• [EXERCISE] Within the entries below, how many lines carry the word "text"? State the number and stop.

[[ DATA FOR ANALYSIS open ]]

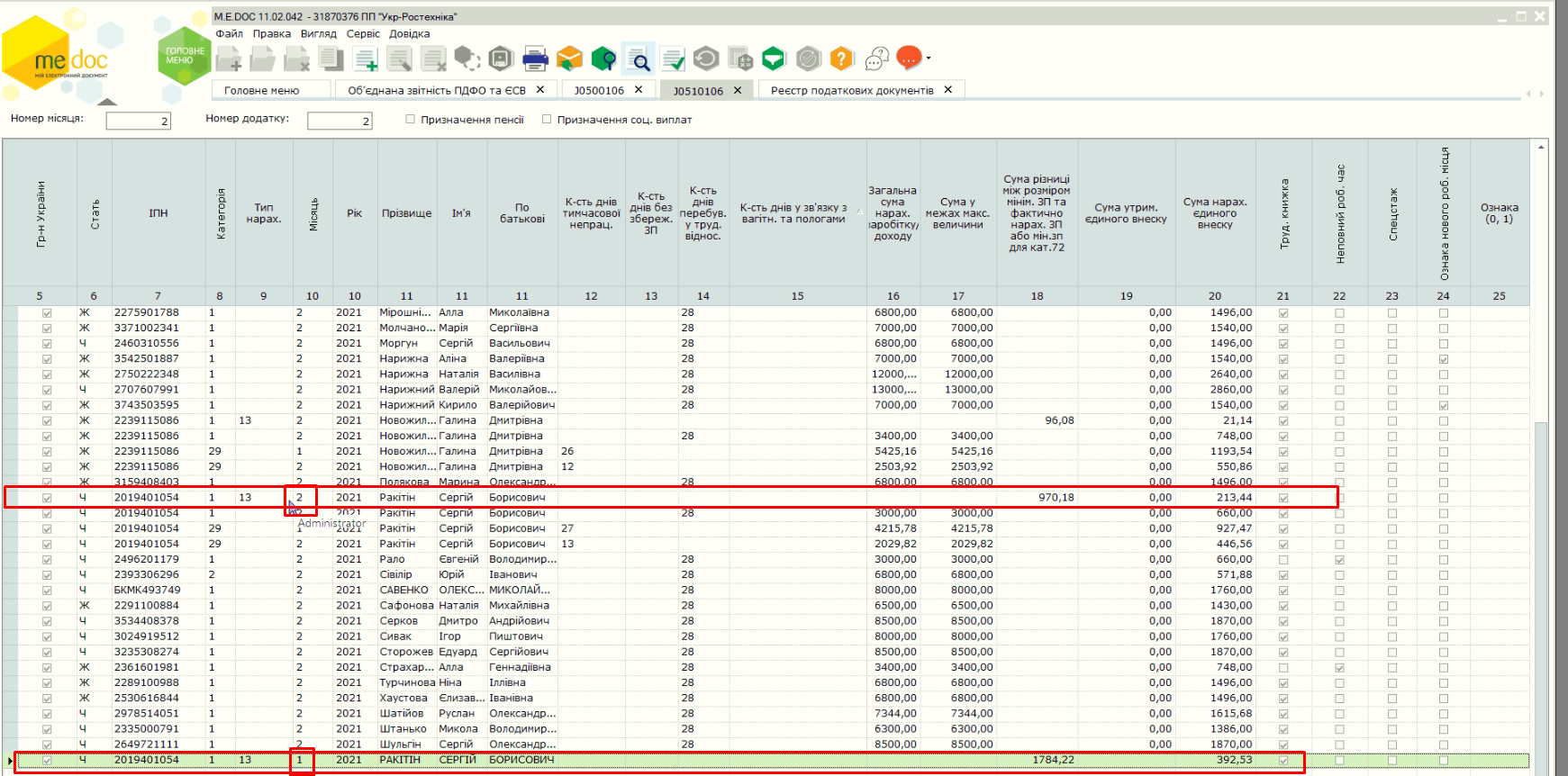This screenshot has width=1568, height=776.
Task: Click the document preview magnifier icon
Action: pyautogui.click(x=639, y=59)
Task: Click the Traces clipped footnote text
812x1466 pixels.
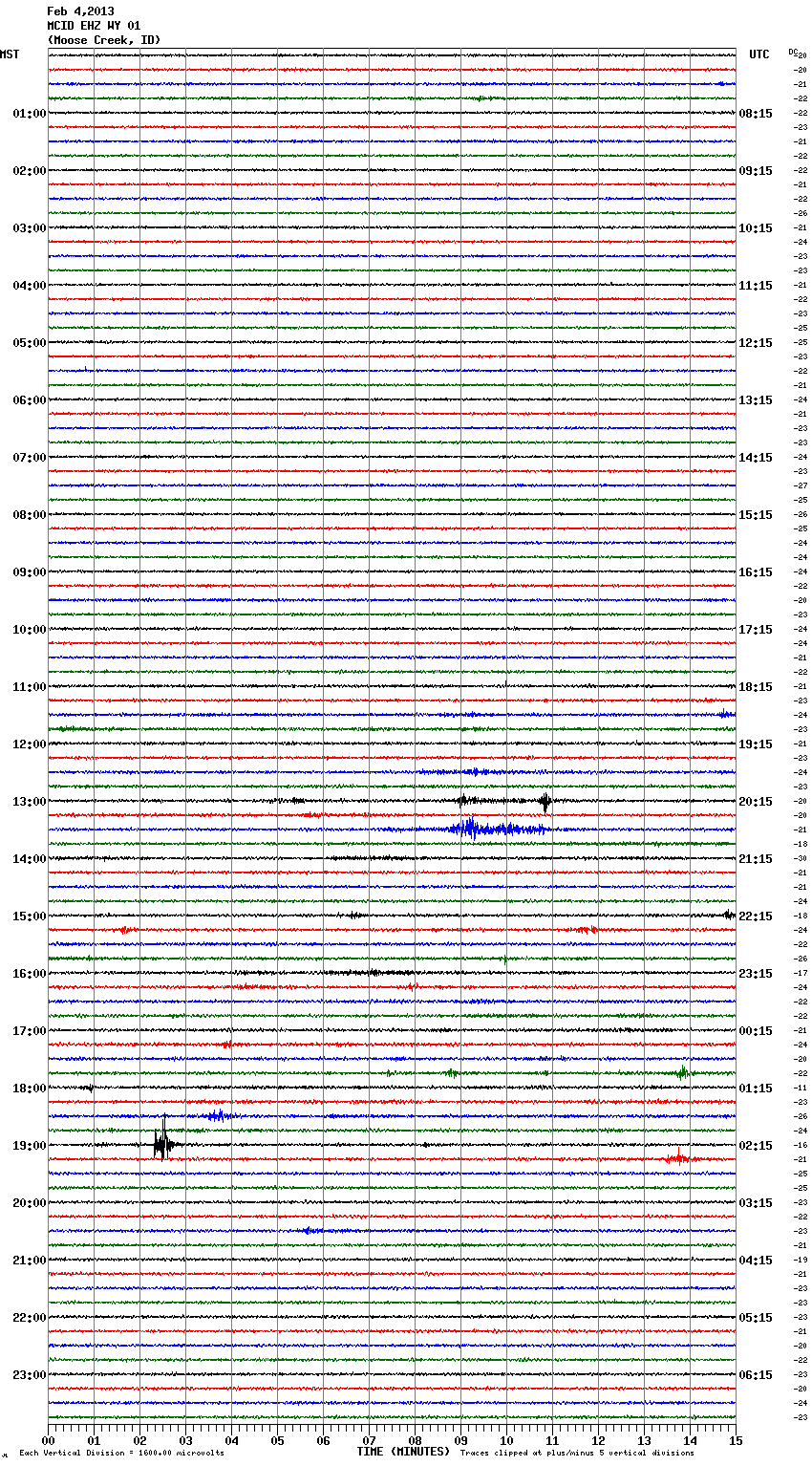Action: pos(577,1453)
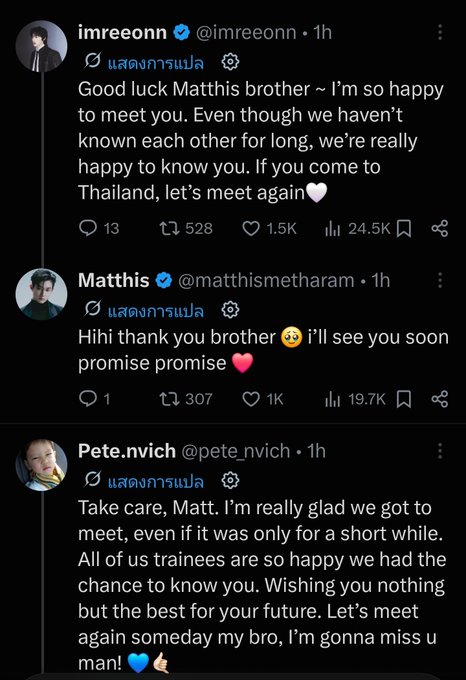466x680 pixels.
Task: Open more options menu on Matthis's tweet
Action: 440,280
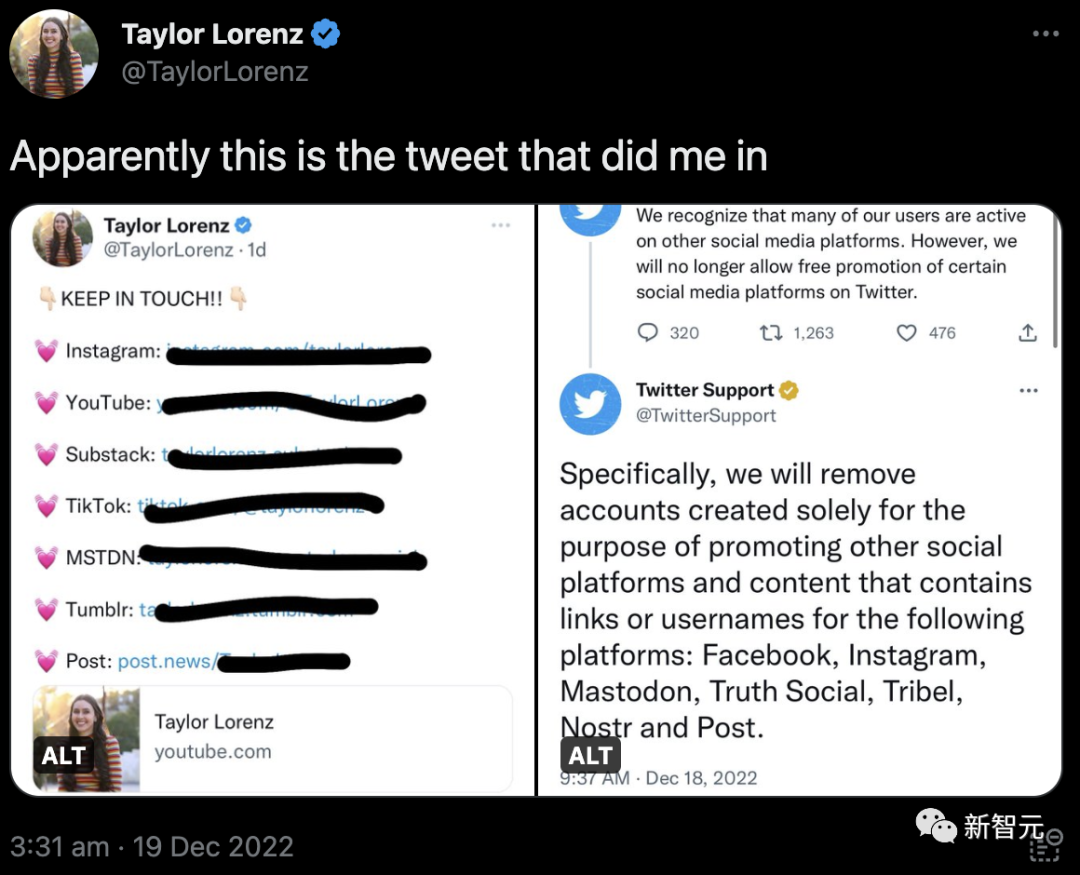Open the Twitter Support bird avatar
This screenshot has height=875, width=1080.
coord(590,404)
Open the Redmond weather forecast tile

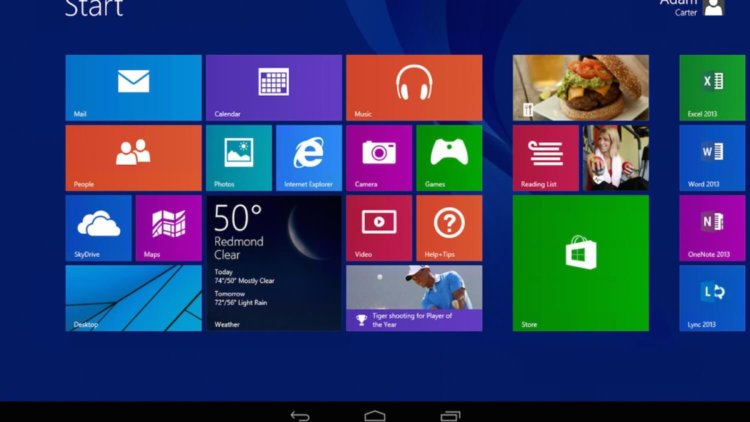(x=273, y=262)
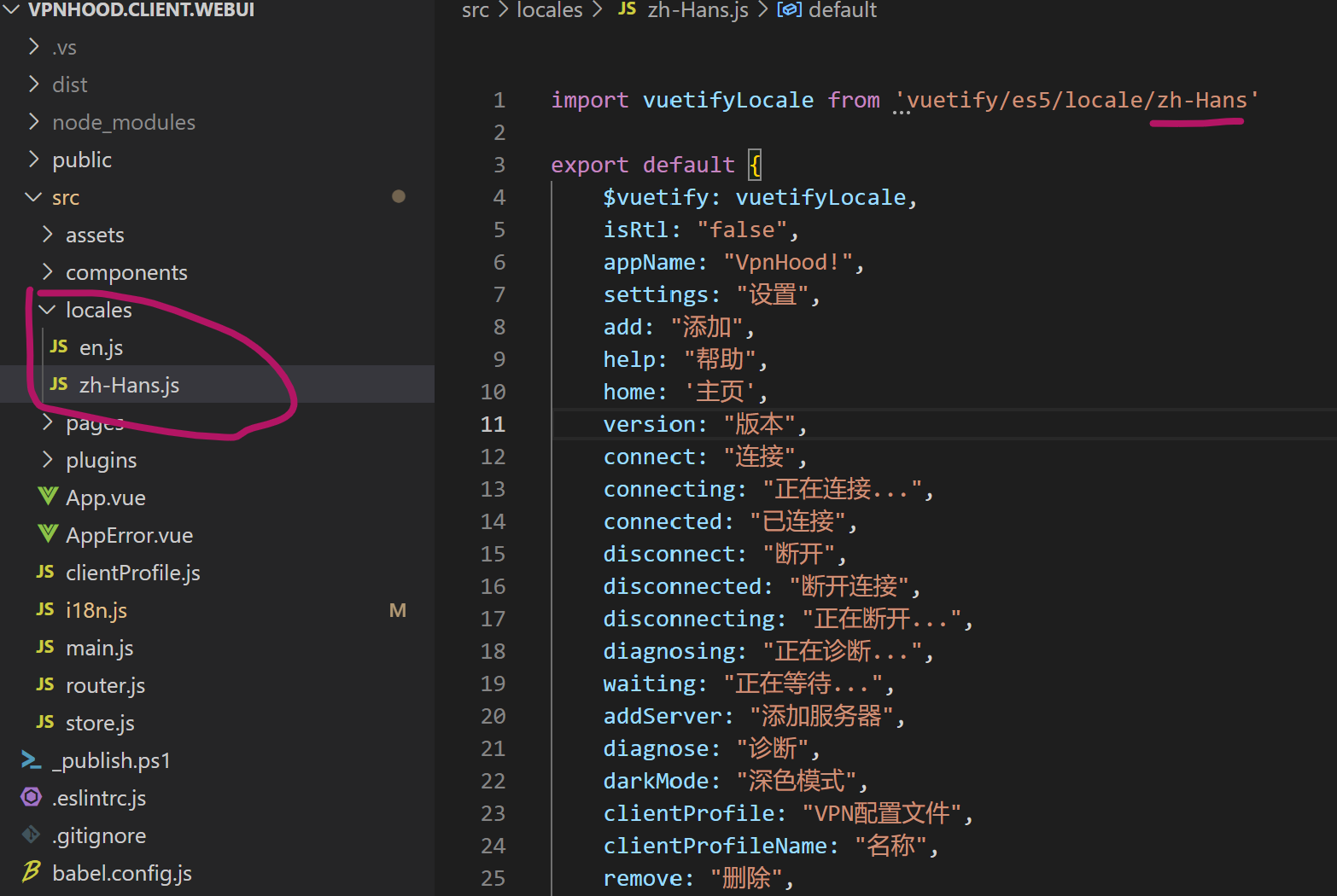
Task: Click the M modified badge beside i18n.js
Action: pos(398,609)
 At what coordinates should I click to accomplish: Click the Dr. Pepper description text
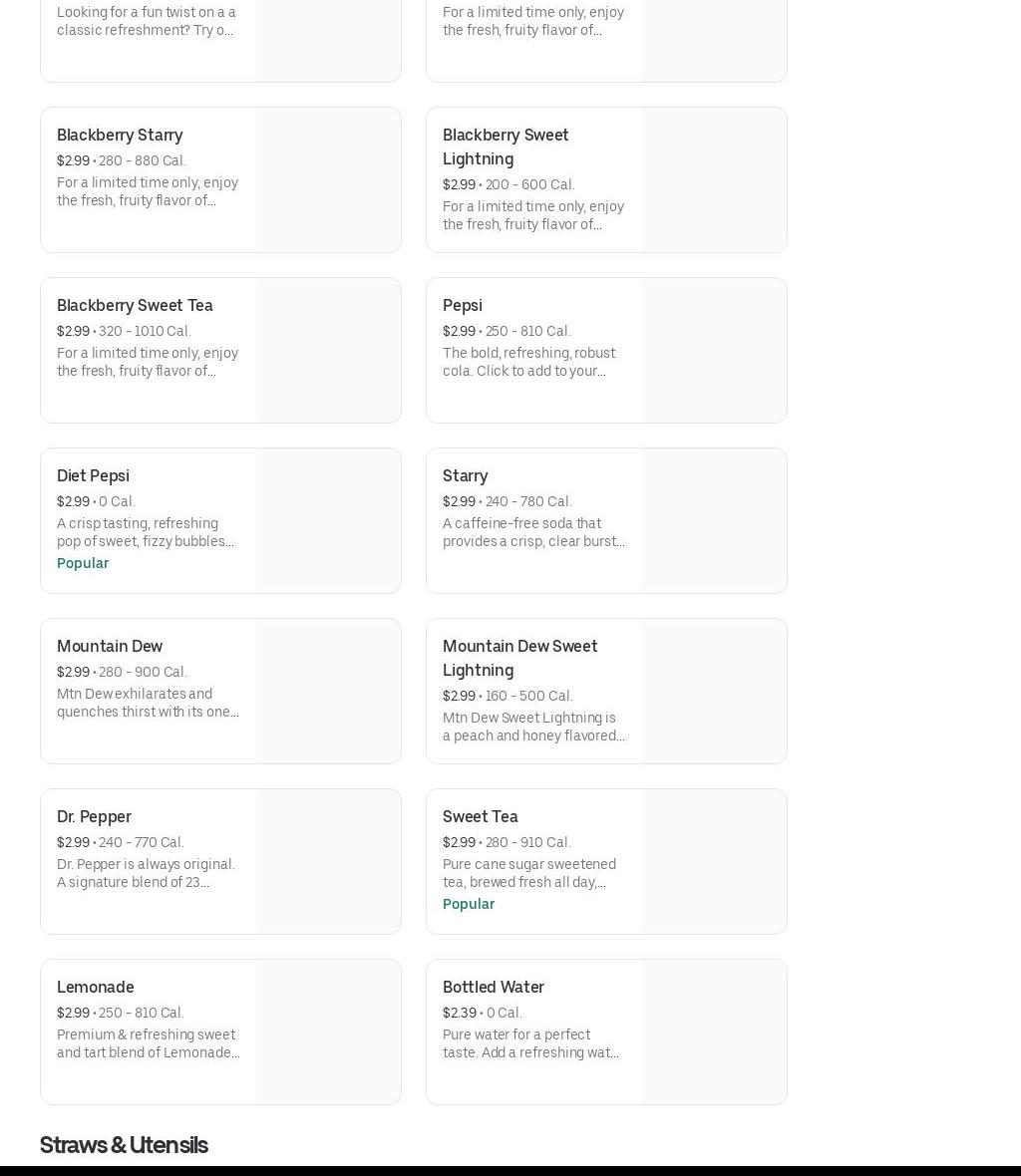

[[ DATA FOR ANALYSIS closed ]]

• [YOUR RESPONSE] 2